Quando ela decidiu por fazer o Exame Nacional de Ensino Médio (Enem), ela conseguiu ser aprovada para Ciências Sociais, mas apenas em lugares distantes de sua cidade natal.  Foi assim que Sabiá se mudou para Cuiabá e, em meio a graduação, se entendeu artista. “Foi um processo que se firmou realmente quando mudei pra Cuiabá, porque fazendo Ciências Sociais eu me inseri em sarais, em festivais, em ambientes artísticos que me legitimavam e me nomeavam artista”.

 

 

Viver de música é difícil por si só, mas quando se é mulher, podem haver mais obstáculos. “Eu toco sozinha e já vi que isso incomoda. As vezes um homem estava me acompanhando, vinha uma pessoa e elogiava o homem e não me elogiava (...) Incomoda muito a mulher ativa, consciente e convicta do ofício dela”. Sabiá enfrenta as batalhas de ser mulher, ser artista, e também de ser LGBTQIA+. Se orgulha de todas suas lutas, pois sabe que se firmar como quem se é, é algo importante para outras mulheres. “Acredito que me firmando como mulher lésbica no mundo eu consigo dar força para outras mulheres que estão no mesmo lugar e mostrar que não existe nada demais, que isso é uma intimidade nossa, não deve ser levado em consideração, porque o que a gente é, dentro da gente, é muito maior”.

 

 

Todas essas bandeiras dão a sensação de ir em sentido oposto, o que ela considera, na verdade, algo ótimo. “Eu sinto que eu nado contra a maré, sim, mas acho isso muito bom porque vou procurando pessoas que também nadam contra essa maré.
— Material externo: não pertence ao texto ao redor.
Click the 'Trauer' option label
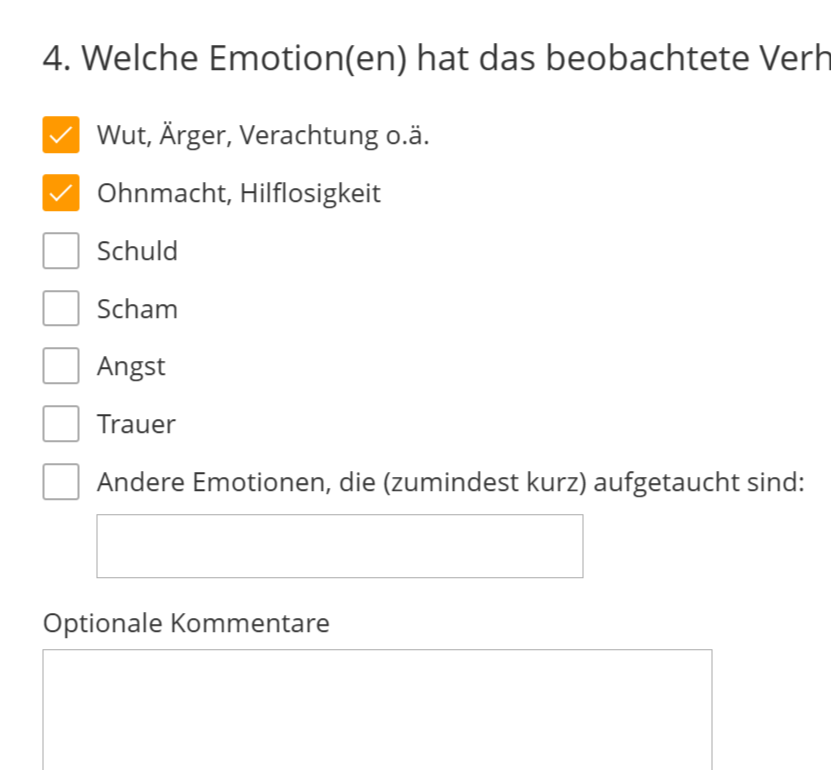Screen dimensions: 831x770 click(x=136, y=424)
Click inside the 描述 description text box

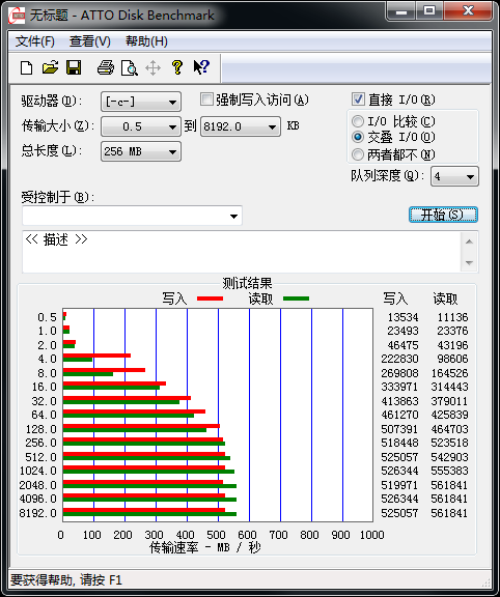(x=242, y=252)
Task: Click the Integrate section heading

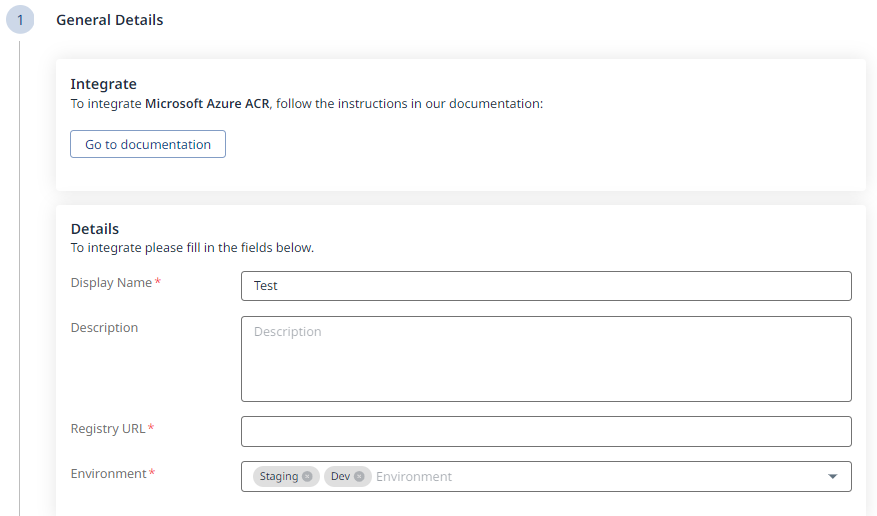Action: [x=103, y=84]
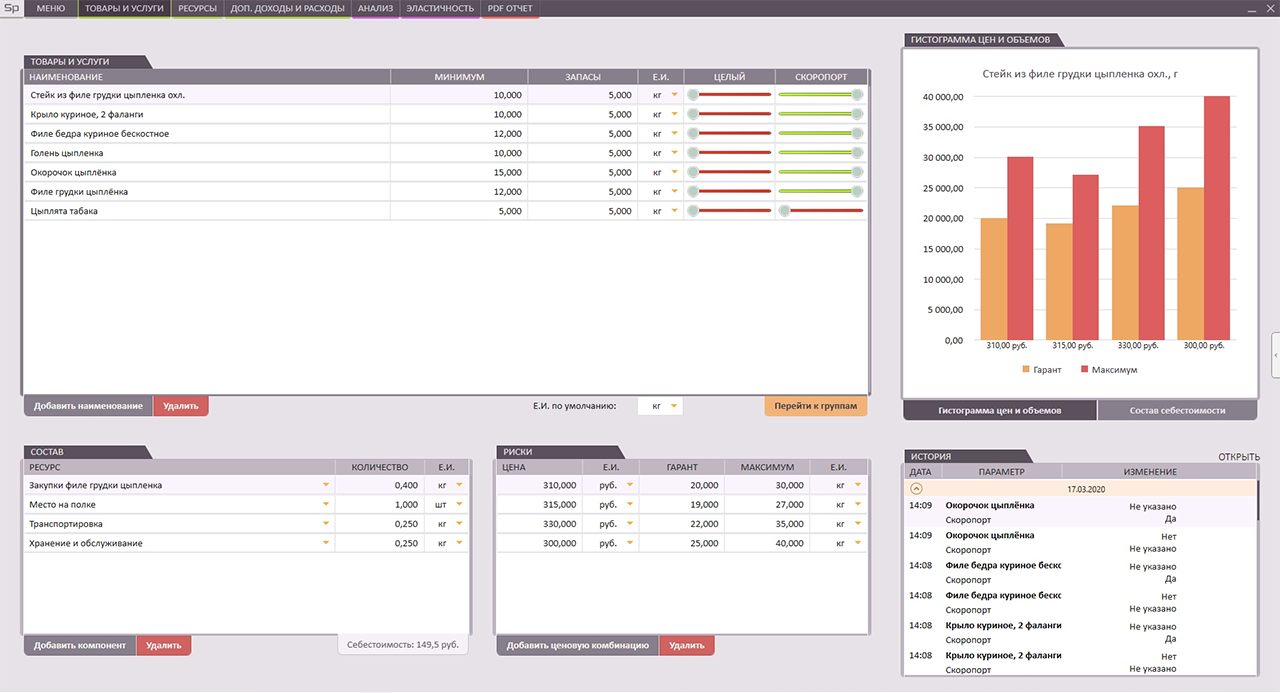The width and height of the screenshot is (1280, 693).
Task: Toggle Скоропорт for Цыплята табака
Action: coord(785,211)
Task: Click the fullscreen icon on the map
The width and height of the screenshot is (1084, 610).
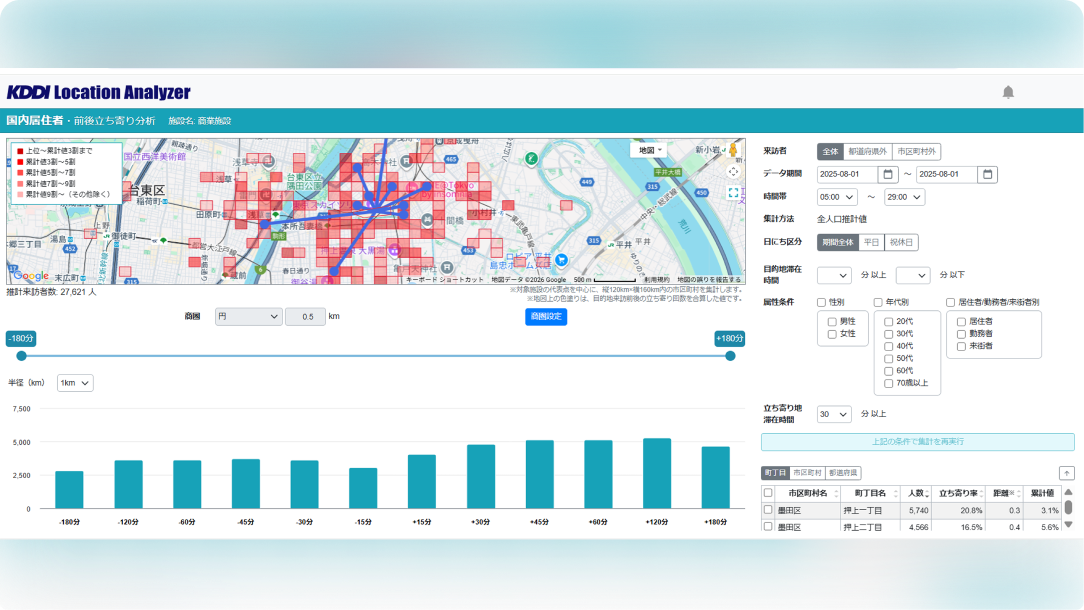Action: [x=733, y=192]
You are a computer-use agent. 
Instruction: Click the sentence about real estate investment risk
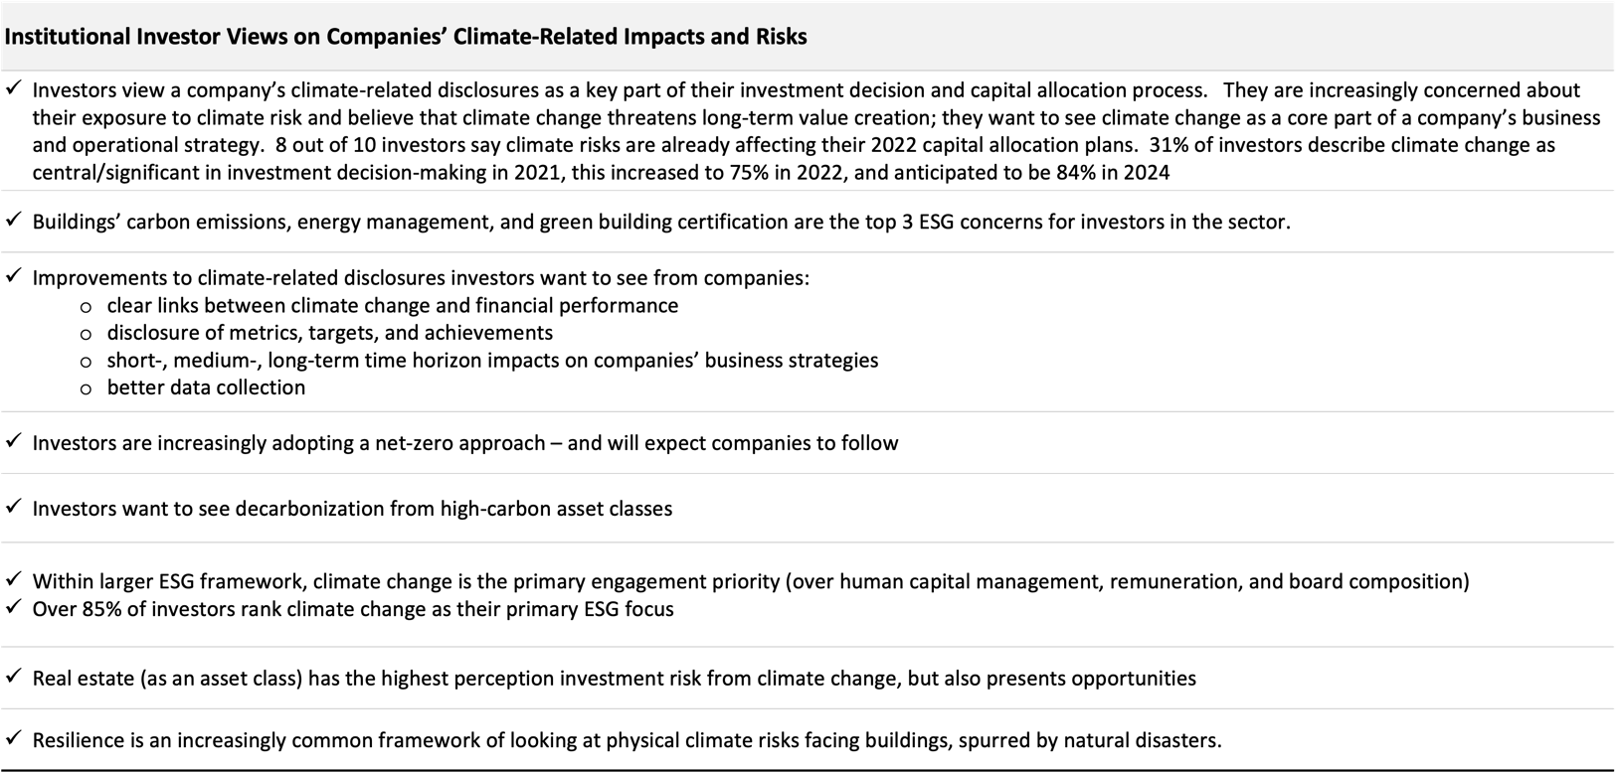tap(614, 678)
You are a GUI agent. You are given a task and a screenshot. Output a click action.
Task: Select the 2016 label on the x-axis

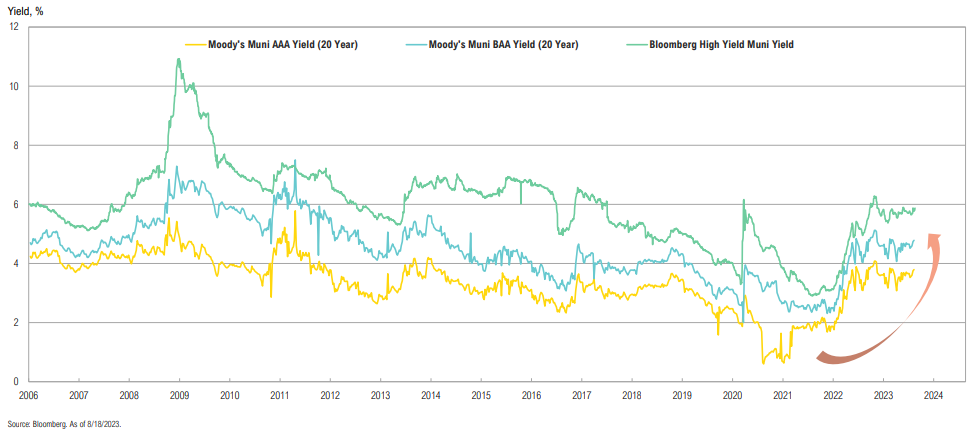click(x=531, y=396)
Eu entendi que encontrando semelhantes e convivendo com semelhantes, a gente consegue mais força na nossa resistência”. E ser resistência é, na essência acreditar em algo. Por isso, Sabiá aconselha às mulheres a acreditarem nelas mesmas. “Se a gente não acredita nos nossos sonhos eles nunca vão se tornar possíveis. Algo que parece muito distante, se a gente der passos, podemos chegar lá, mesmo que devagarinho. Sonhar é uma das melhores coisas que podemos fazer por nós mesmas. Quando a gente sonha com algo para nós, isso faz com que a gente se movimente”.